Date of Original Version
Abstract or Description
During June and July of 1997, a mobile robot named Nomad traversed 223km in the Atacama Desert of southern Chile via transcontinental teleoperation. This unprecedented accomplishment is primarily attributed to Nomad’s innovative locomotion design which features four-wheel/all-wheel drive locomotion, a reconfigurable chassis, electronically coordinated steering, pivot-arm suspension, and body motion averaging. Nomad’s locomotion was configured through systematic analysis and simulations of the robot’s predicted performance in a variety of terrain negotiation scenarios. Experimental work with a single wheel apparatus was used to determine the effect of repeated traffic and tread pattern on power draw. Field tests before and during the Atacama traverse demonstrated Nomad’s substantial terrainability and autonomous navigation capabilities, and validated theoretical performance projections made during its geometric configuration.
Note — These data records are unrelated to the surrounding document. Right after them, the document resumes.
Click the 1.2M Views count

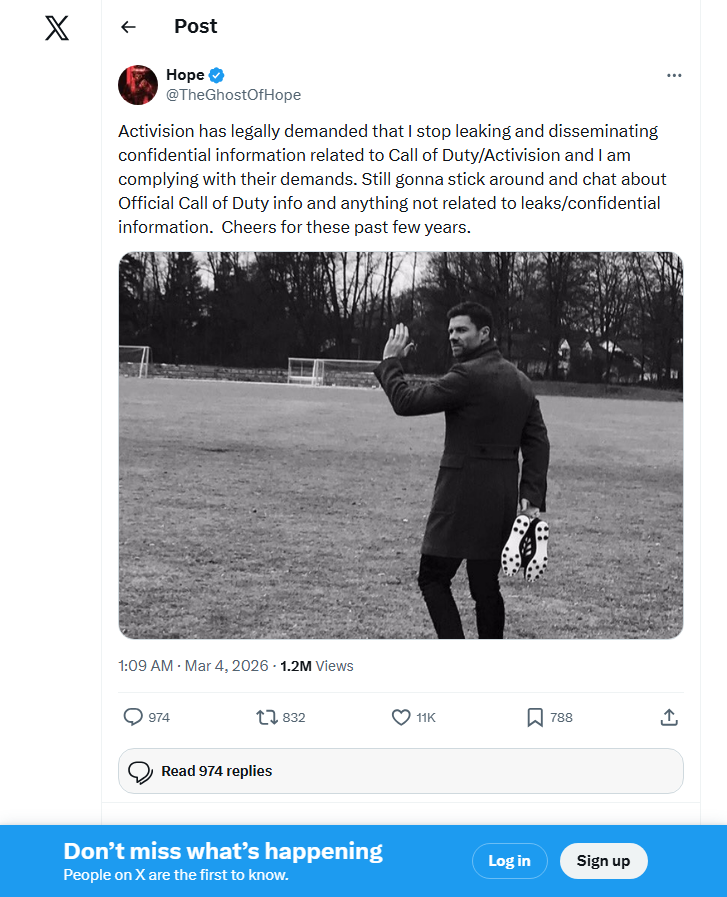[316, 666]
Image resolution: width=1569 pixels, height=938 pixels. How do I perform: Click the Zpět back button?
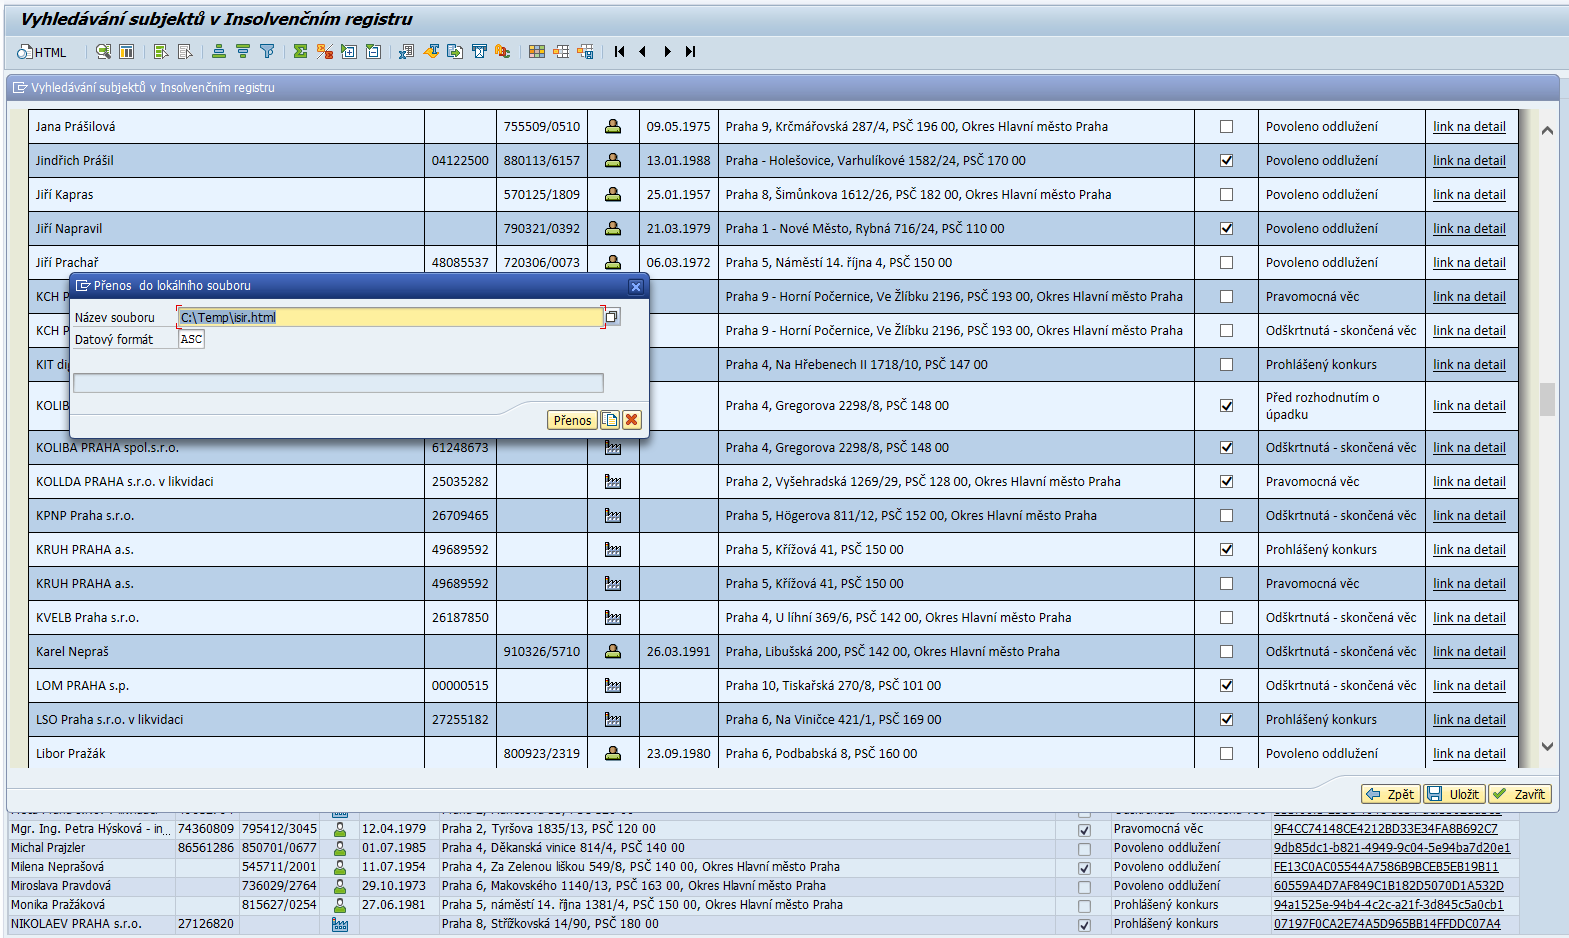pyautogui.click(x=1390, y=794)
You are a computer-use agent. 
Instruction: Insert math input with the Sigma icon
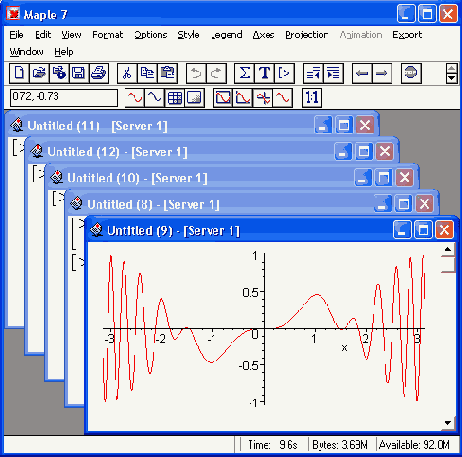(x=244, y=73)
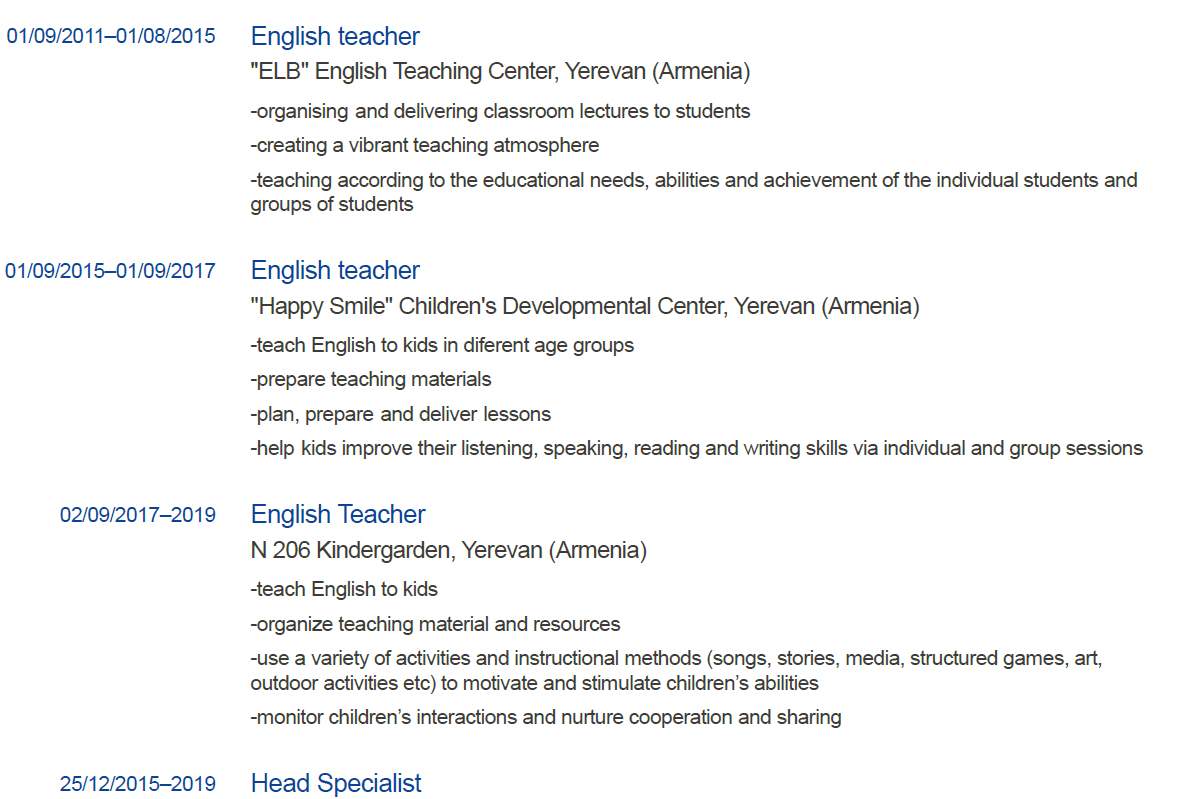1177x799 pixels.
Task: Click the date range 01/09/2011–01/08/2015
Action: pos(110,36)
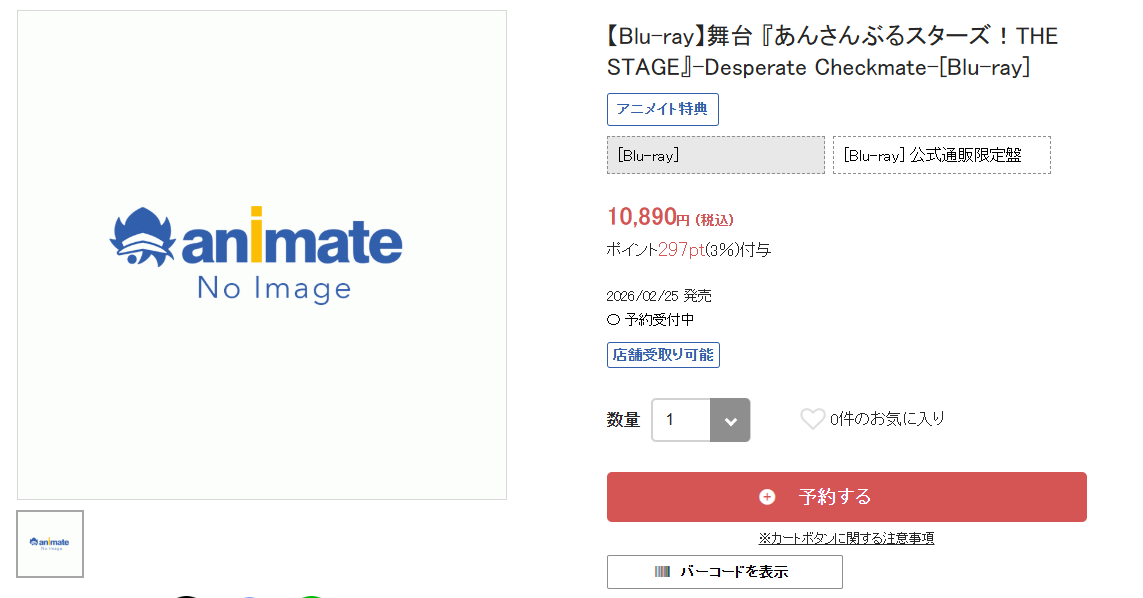This screenshot has width=1143, height=598.
Task: Open the カートボタンに関する注意事項 link
Action: coord(846,538)
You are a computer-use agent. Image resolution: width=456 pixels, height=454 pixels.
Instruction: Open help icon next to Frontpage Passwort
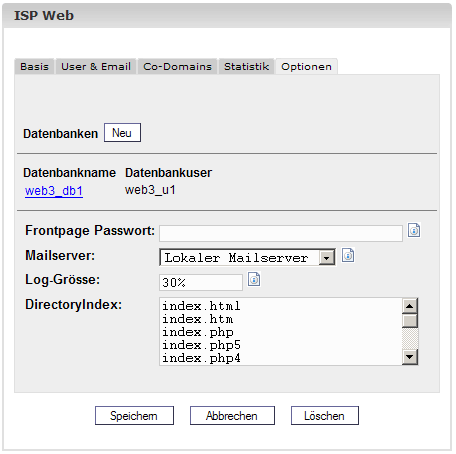tap(414, 230)
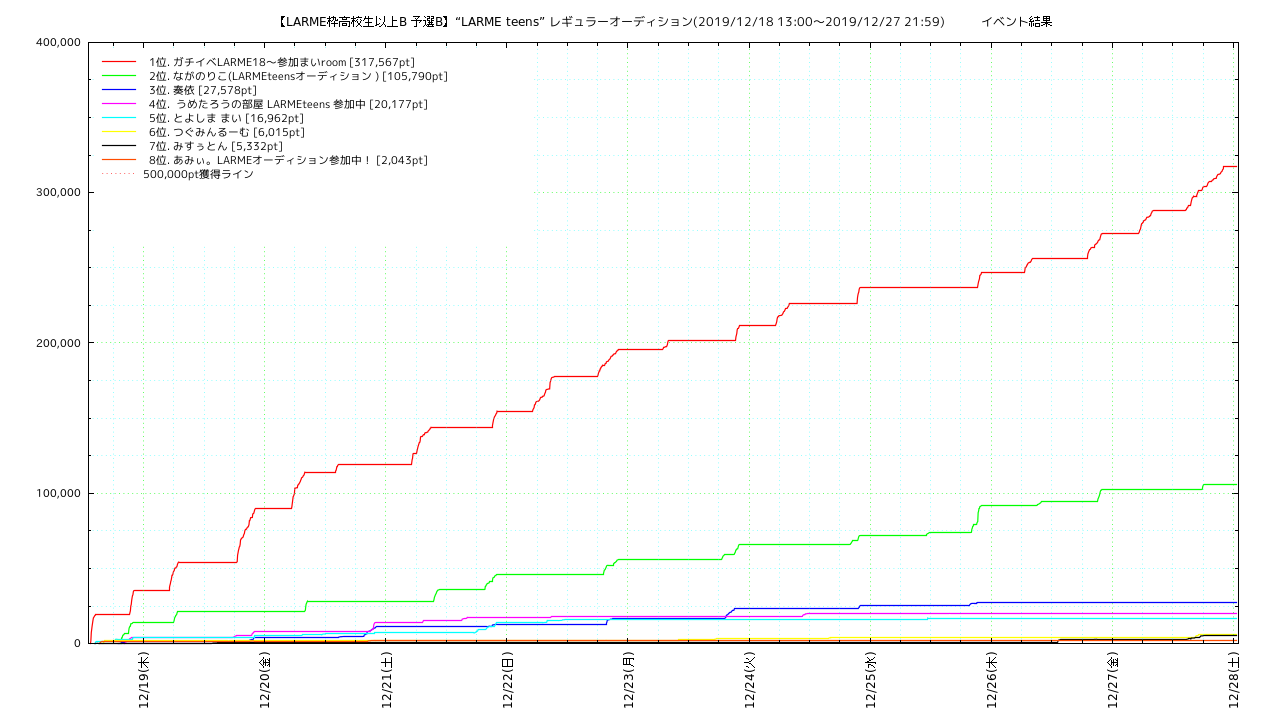Image resolution: width=1280 pixels, height=720 pixels.
Task: Select the 12/28(土) date axis label
Action: [1233, 680]
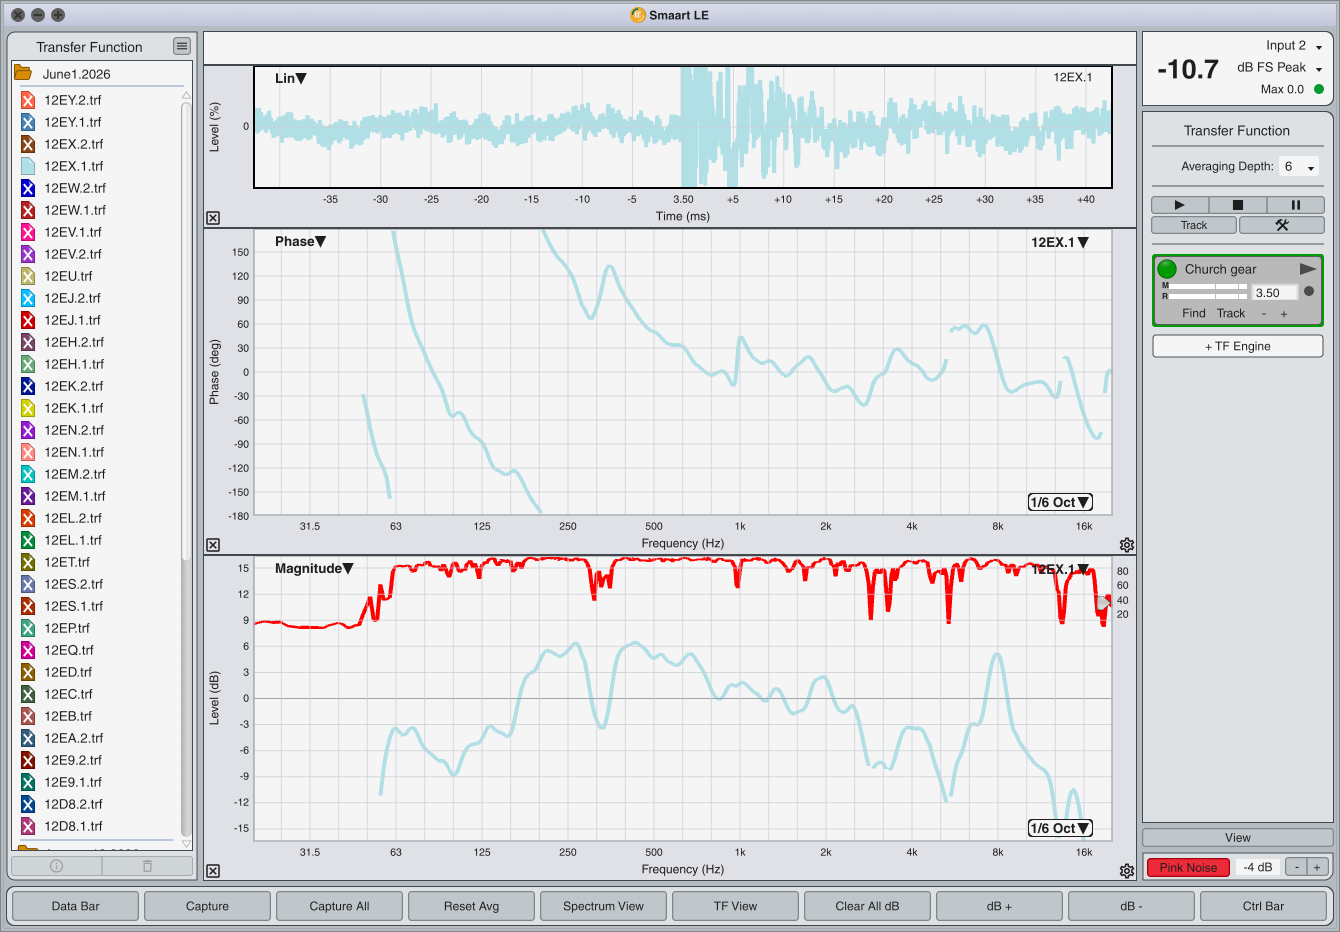Click the Capture All button
Viewport: 1340px width, 932px height.
339,906
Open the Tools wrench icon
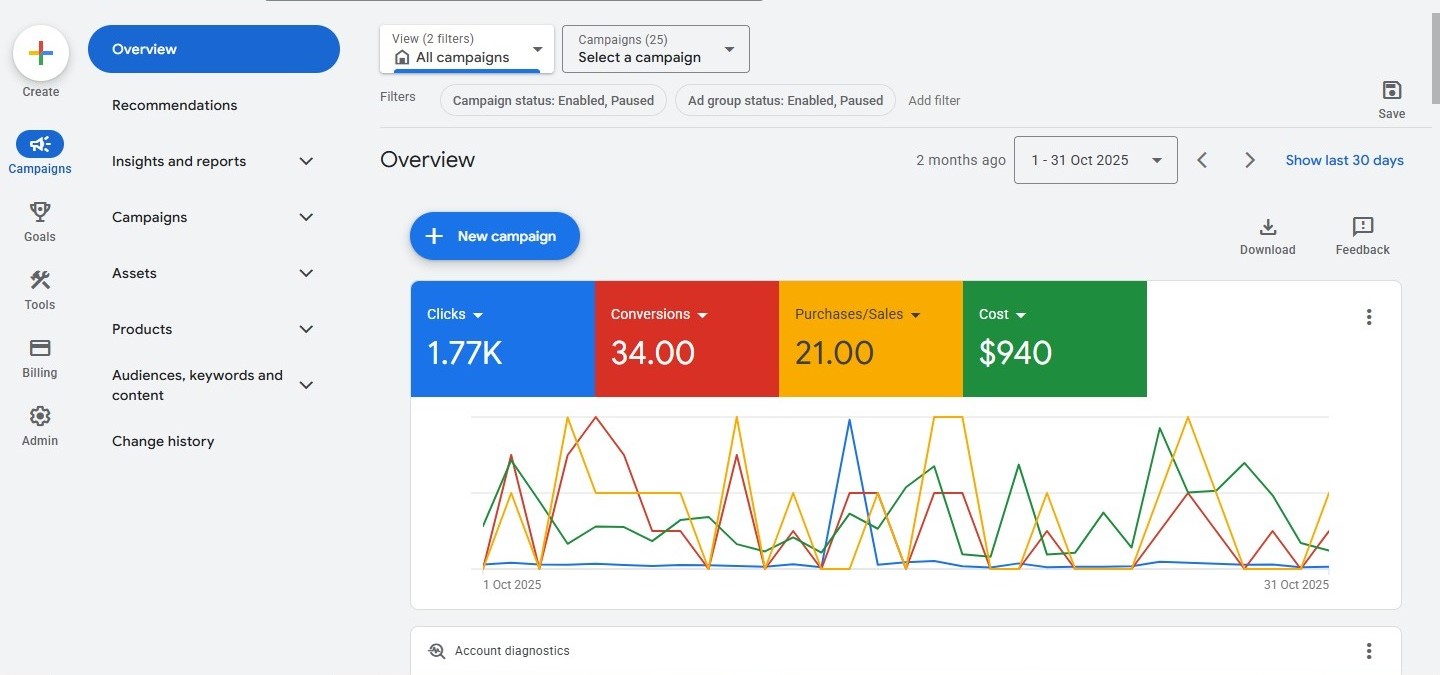This screenshot has height=675, width=1440. click(40, 280)
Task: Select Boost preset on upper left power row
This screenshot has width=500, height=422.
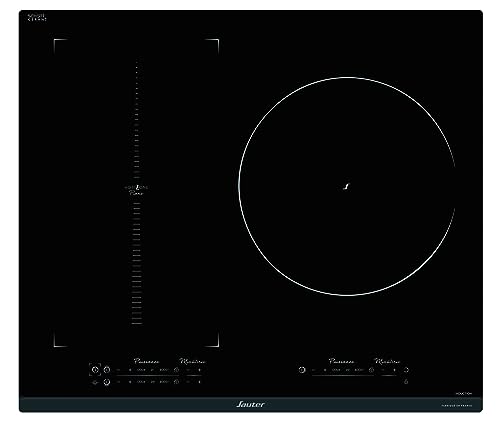Action: tap(164, 370)
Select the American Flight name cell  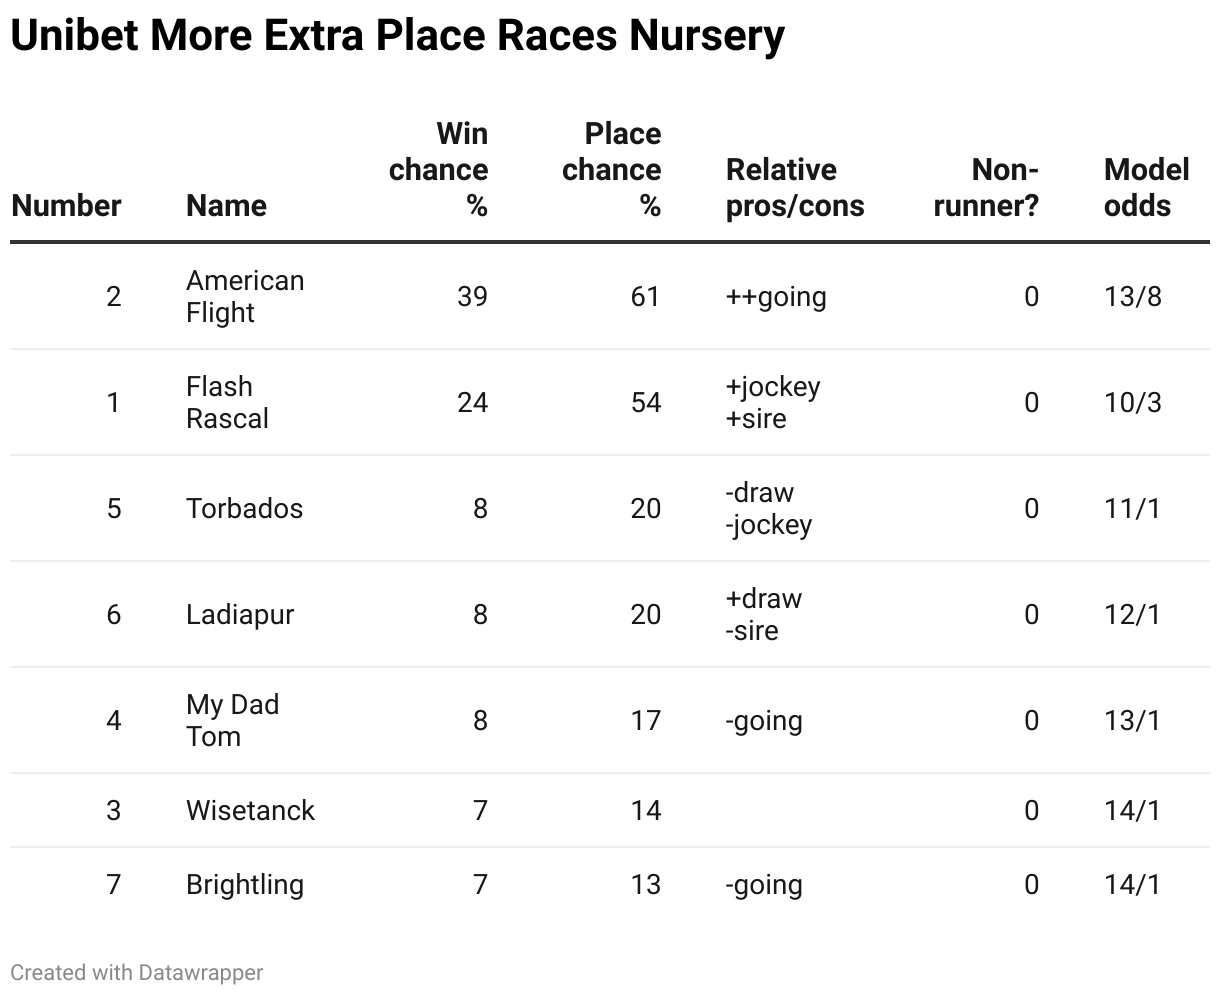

Most recently, the augmentation of the internal monitoring system with a variety of sensors has enabled a much more comprehensive characterization of Nomad’s terrain performance. Because of Nomad’s unique steering design a comparison of skid and explicit steering was performed by monitoring wheel torque and power during steady state turns. This paper summarizes the process and metrics of Nomad’s mobility configuration, and reports on experimental data gathered during locomotion testing.